=== SOURCE INFORMATION ===
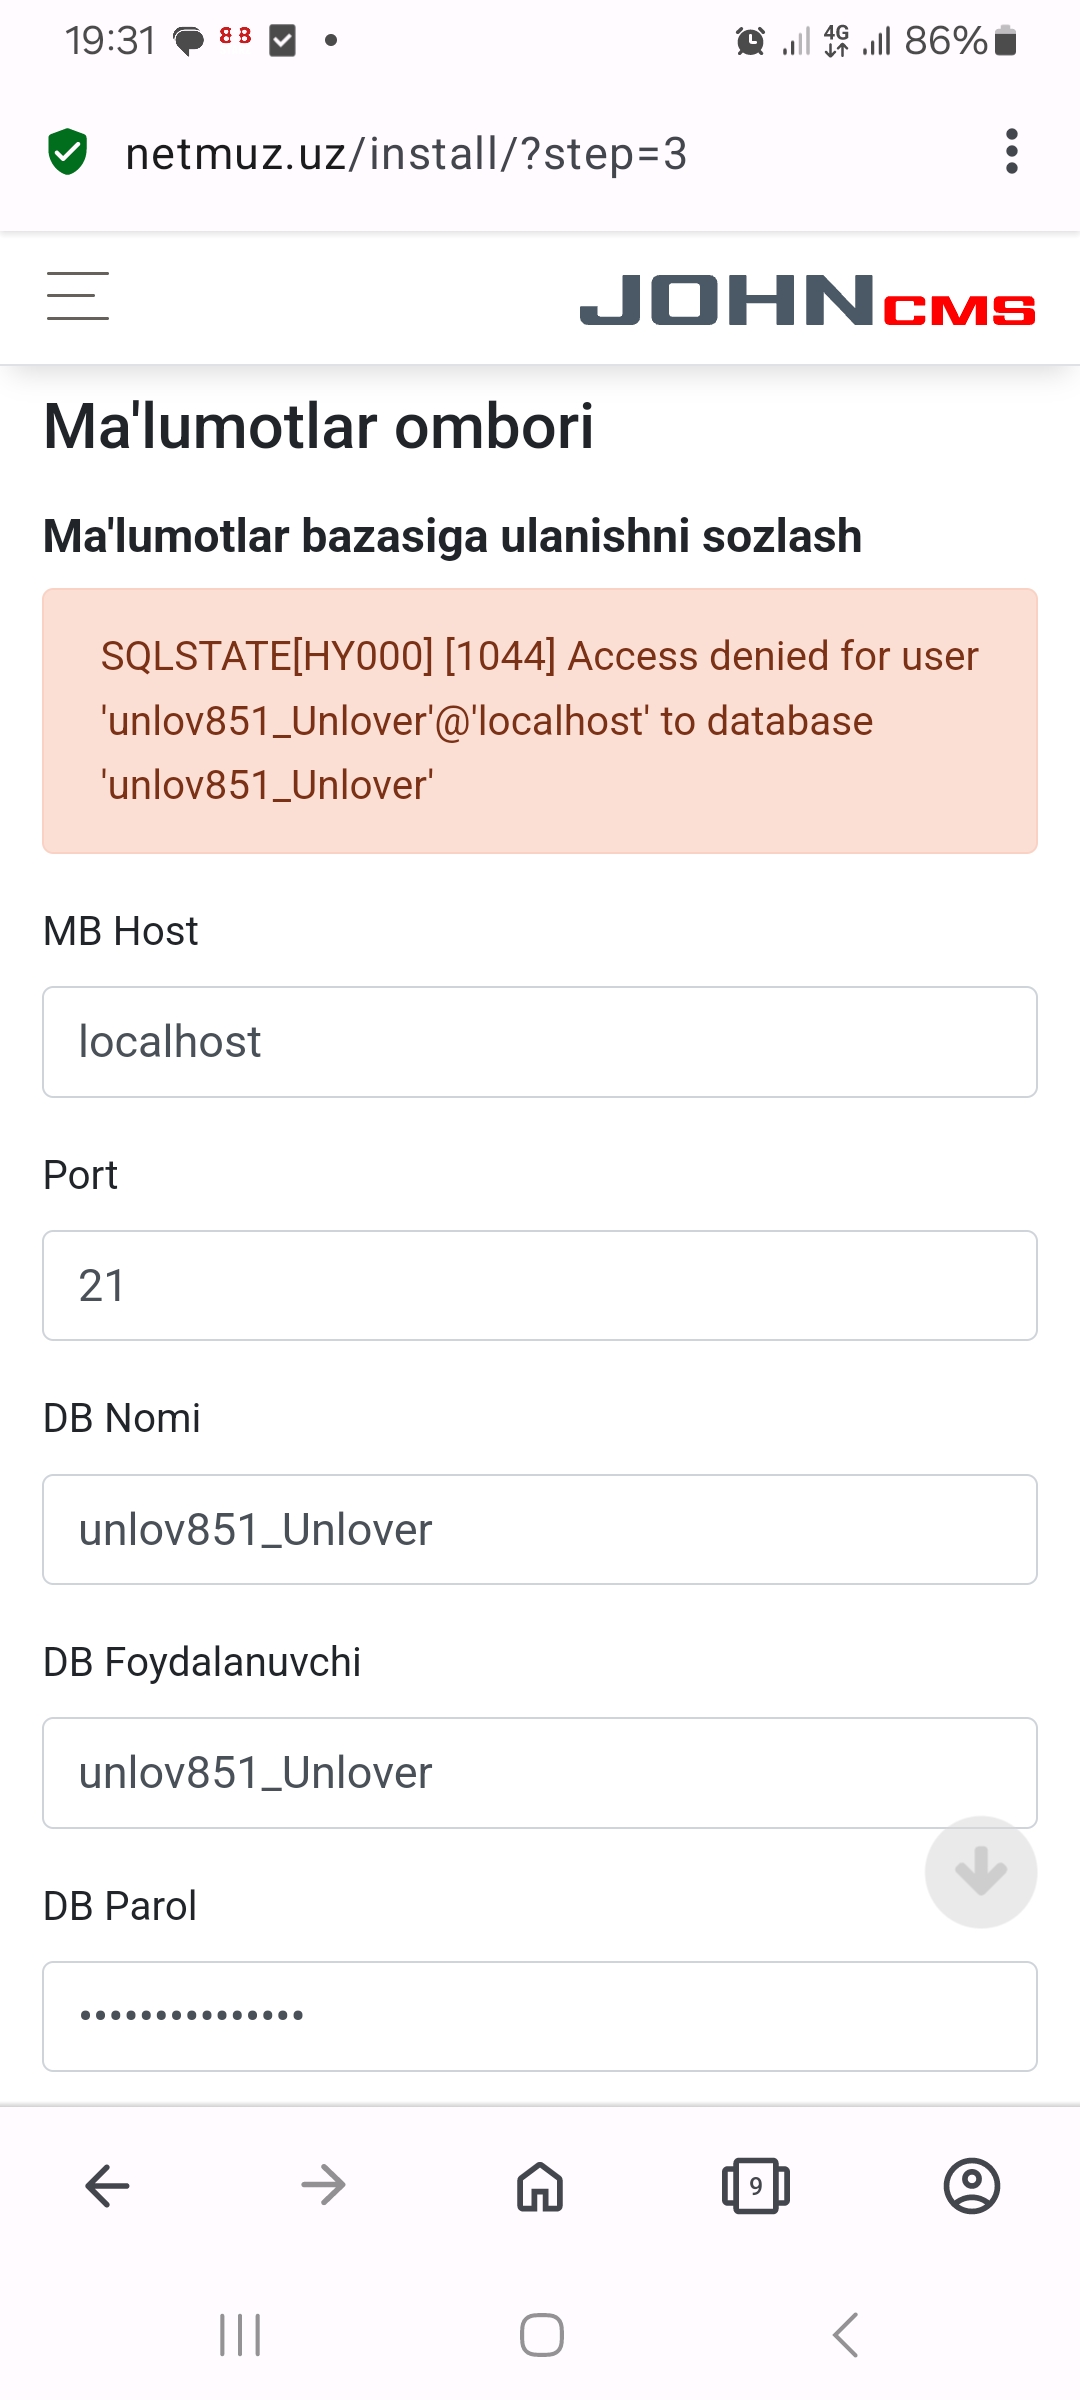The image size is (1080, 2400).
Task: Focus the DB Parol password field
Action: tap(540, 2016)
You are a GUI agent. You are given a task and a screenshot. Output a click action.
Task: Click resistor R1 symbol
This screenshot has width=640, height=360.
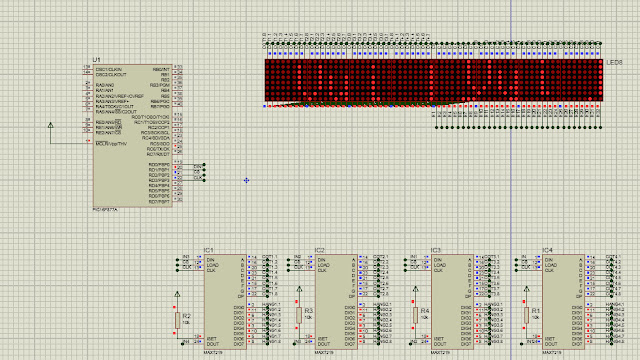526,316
===
=== SOURCE INFORMATION ===
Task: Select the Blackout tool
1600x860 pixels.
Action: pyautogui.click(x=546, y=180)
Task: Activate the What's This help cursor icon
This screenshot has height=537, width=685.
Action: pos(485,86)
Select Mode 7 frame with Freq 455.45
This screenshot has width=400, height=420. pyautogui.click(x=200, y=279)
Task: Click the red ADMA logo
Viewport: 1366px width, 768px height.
===
> **EXERCISE**
Look above for the line holding "1600x860 pixels.". Print it and every line after it, exactly, through the line holding "Viewport: 1366px width, 768px height.".

> **TASK RESPONSE**
1600x860 pixels.
Action: pyautogui.click(x=546, y=180)
Task: Activate the What's This help cursor icon
This screenshot has height=537, width=685.
Action: pos(485,86)
Select Mode 7 frame with Freq 455.45
This screenshot has width=400, height=420. pyautogui.click(x=200, y=279)
Task: Click the red ADMA logo
Viewport: 1366px width, 768px height.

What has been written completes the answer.